● **Quoted passage**:
== == ==

Seems like the MinGW compiled sample leaves a vastly different memory trace. The two samples also differ in library imports and section layout, while having the exact same capabilities and actions according to hybrid-analysis.

Hybrid-analysis says we are dealing with a Microsoft Visual C++ 8.0 compiled executable for the first sample, but it couldn’t pin-down the compiler for the cross-compiled one.

Here is your first takeaway message: If you want your samples to be UD, just cross-compile them!

# Case-Study B

Since the first sample seems to be UD already, I searched for another one. And I found Lilith. Lilith is a remote administration tool and hence more sophisticated than Stealer. Its payload contains networking capabilities, encrypted transfer and a more state-of-the-art persistance routine.

The original MSVC compiled sample has a detection rate of $41$ of $71$ using VirusTotal.

To cross-compile Lilith, similar to Stealer, its as simple as:

dockcross/dockcross-windows-shared-x86 bash -c '/usr/src/mxe/usr/bin/i686-w64-mingw32.shared-g++ Lilith/*.cpp  -o hello_windows -lwsock32 -lws2_32'


After cross-compilation only $8$ VirusTotal AV Scanner detect the sample. But here is the good news: From the $14$ Microservice AV scanner in our environment, Bitdefender is the only one to correctly detect Lilith as Trojan.Generic.31837495 .

Having only a single AV detecting the sample degenerates our cost function to $Detect_{Bitdefender} : x \rightarrow [0,1]$ . Instead of a cost function, this function is simply a stop function, since it outputs either $1$ or $0$. That fact renders a reinforcement learning algorithm hardly applicable, since we can’t derive much reward information out of the boolean result.

Now consider our scenario: We want to mutate Lilith’ source code until $Detect_{Bitdefender}=0$. Does that ring a bell? Its simply a mutation-based Fuzzer!

A fuzzer tries to mutate an input $x$ until a program $p$ crashes or hangs. In our case, our program $p$ is simply our environment aka. Bitdefender, the input is the source code of Lilith and the observation is $Detect(x)$.

== == ==

● **Material shown**:
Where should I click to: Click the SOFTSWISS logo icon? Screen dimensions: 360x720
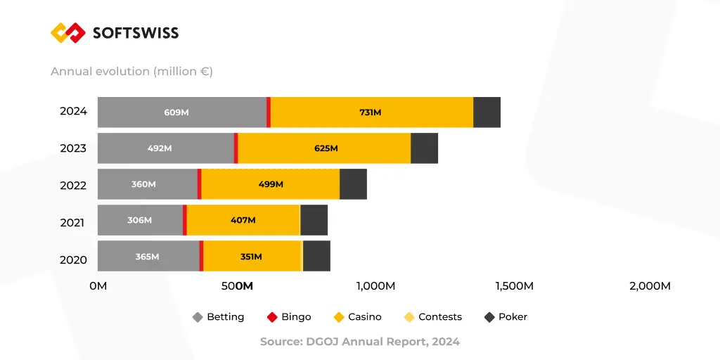pyautogui.click(x=68, y=32)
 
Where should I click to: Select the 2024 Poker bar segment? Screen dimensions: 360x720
pyautogui.click(x=487, y=112)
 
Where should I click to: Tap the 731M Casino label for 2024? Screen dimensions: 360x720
pyautogui.click(x=371, y=112)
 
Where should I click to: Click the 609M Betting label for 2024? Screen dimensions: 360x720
pyautogui.click(x=176, y=112)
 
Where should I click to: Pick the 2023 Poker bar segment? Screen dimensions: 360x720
pyautogui.click(x=424, y=148)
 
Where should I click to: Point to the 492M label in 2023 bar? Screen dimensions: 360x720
pyautogui.click(x=160, y=148)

== == ==

● **Questions to answer**:
• A. Transcribe the case-study passage from "Having only a" to "observation is $Detect(x)$.", word for word.
• B. In the case-study passage, what VirusTotal detection rate did the original MSVC-compiled Lilith sample have?
Work from the text alone; the lines play no part.

● **Written answers**:
• A.
Having only a single AV detecting the sample degenerates our cost function to $Detect_{Bitdefender} : x \rightarrow [0,1]$ . Instead of a cost function, this function is simply a stop function, since it outputs either $1$ or $0$. That fact renders a reinforcement learning algorithm hardly applicable, since we can’t derive much reward information out of the boolean result.

Now consider our scenario: We want to mutate Lilith’ source code until $Detect_{Bitdefender}=0$. Does that ring a bell? Its simply a mutation-based Fuzzer!

A fuzzer tries to mutate an input $x$ until a program $p$ crashes or hangs. In our case, our program $p$ is simply our environment aka. Bitdefender, the input is the source code of Lilith and the observation is $Detect(x)$.

• B. 41 of 71